Food Consumption in Relation to Habitat in Breeding Chickadees

IN 1959 Dr. W. H. Drury, Jr., Director of the Hatheway School of Conservation Education at Drumlin Farm, invited me to come to Massachusetts to carry out some ornithological investigations in behalf of the Massachusetts Audubon Society. The Black-capped Chickadee (Parus atricapillus) was chosen for this study because it is easy to watch and because it would be possible to compare its biology with that of European tits, which I have studied for many years (Kluyver, 1950, 1951, 1952, 1957; Kluyver and Tinbergen, 1953). Both European deciduous and coniferous woods are inhabited by tits (Parus species), and each species has a typical habitat. One species, the Great Tit (Parus major), although mainly adapted to deciduous woods, will also inhabit pine woods, where insects suitable for its food (in spring mainly caterpillars, as these larvae are large enough for feeding nestlings) are relatively scarce.
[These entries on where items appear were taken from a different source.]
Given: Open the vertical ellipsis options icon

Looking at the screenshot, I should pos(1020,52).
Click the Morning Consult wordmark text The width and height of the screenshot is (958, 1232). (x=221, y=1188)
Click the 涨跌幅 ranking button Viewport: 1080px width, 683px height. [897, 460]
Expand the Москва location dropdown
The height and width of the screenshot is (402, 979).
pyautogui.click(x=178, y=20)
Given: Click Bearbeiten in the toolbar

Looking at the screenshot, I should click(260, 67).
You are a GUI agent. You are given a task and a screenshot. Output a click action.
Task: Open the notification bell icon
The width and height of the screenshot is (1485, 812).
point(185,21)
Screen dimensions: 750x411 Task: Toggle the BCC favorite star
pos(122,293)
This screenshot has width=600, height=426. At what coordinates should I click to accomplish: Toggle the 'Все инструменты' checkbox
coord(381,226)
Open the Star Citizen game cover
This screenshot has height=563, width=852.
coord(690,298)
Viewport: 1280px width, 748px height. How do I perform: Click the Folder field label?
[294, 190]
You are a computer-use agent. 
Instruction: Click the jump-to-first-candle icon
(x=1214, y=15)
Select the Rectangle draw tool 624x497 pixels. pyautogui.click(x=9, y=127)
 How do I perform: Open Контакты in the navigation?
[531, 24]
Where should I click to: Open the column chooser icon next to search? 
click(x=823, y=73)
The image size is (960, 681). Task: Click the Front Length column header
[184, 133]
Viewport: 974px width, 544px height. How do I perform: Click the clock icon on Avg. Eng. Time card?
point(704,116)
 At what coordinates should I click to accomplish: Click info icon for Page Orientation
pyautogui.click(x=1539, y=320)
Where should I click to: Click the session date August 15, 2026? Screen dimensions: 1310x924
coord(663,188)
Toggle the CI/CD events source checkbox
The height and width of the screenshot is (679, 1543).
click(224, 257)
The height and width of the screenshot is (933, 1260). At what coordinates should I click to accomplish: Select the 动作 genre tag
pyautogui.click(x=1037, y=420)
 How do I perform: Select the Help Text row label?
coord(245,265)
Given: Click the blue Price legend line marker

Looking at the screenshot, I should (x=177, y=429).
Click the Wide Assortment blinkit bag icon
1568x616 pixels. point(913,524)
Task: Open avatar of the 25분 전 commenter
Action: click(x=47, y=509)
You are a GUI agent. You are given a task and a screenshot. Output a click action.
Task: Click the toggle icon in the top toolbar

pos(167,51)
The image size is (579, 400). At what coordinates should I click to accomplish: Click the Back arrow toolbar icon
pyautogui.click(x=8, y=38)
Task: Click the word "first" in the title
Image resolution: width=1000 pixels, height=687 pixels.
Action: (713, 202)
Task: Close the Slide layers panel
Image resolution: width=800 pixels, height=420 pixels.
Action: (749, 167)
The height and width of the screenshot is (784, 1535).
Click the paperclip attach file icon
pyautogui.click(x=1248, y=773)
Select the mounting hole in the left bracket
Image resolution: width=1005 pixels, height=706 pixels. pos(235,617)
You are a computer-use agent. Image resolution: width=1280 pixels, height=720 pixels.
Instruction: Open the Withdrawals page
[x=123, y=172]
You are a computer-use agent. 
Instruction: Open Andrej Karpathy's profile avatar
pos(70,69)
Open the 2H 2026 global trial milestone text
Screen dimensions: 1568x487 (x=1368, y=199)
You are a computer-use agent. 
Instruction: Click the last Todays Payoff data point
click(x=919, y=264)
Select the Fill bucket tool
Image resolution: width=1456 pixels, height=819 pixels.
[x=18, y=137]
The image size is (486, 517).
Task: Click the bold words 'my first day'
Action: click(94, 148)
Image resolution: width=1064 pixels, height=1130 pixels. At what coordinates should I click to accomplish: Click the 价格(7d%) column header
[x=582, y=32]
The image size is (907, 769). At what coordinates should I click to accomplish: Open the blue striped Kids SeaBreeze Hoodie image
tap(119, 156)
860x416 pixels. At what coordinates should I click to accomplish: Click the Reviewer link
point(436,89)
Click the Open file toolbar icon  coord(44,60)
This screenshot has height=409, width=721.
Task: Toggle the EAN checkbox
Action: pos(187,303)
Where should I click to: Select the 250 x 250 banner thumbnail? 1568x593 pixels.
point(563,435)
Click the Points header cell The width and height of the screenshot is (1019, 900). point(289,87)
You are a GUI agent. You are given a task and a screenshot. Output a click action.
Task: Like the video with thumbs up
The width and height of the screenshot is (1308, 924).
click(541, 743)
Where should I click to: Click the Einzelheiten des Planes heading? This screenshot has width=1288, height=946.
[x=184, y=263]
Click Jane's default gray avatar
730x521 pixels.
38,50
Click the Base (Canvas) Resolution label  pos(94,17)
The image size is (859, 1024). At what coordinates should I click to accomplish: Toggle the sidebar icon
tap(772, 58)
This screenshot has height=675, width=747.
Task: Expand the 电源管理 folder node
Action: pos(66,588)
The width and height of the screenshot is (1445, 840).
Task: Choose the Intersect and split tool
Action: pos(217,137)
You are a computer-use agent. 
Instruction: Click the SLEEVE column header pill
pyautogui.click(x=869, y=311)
Moreover, in European pine woods the Great Tit meets serious food competition from other species of tits, whose methods of hunting insects are better adapted to pine-wood conditions. Pine wood is, therefore, a marginal habitat for this species, with reproduction being lower and mortality higher than in deciduous woods. Because it is the only species of Parus in eastern Massachusetts, the Black-capped Chickadee does not meet with any competition from allied species and lives in both types of wood. Natural mixed woods probably are its favorite habitat, where it hunts insects in both broadleaved trees and pines. It nests, at least in Massachusetts, primarily in dead birches. From my European experience I expected deciduous woods to contain more preferred food insects (both species and individuals) than pine. The object of my study was to investigate if and to what extent some of the factors that control population densityespecially reproduction and nestling mortality-are influenced by the availability of caterpillars and other food resources. Moreover, I wanted to study details of nest building and breeding biology, as well as dispersal of adults and young in the postreproductive season.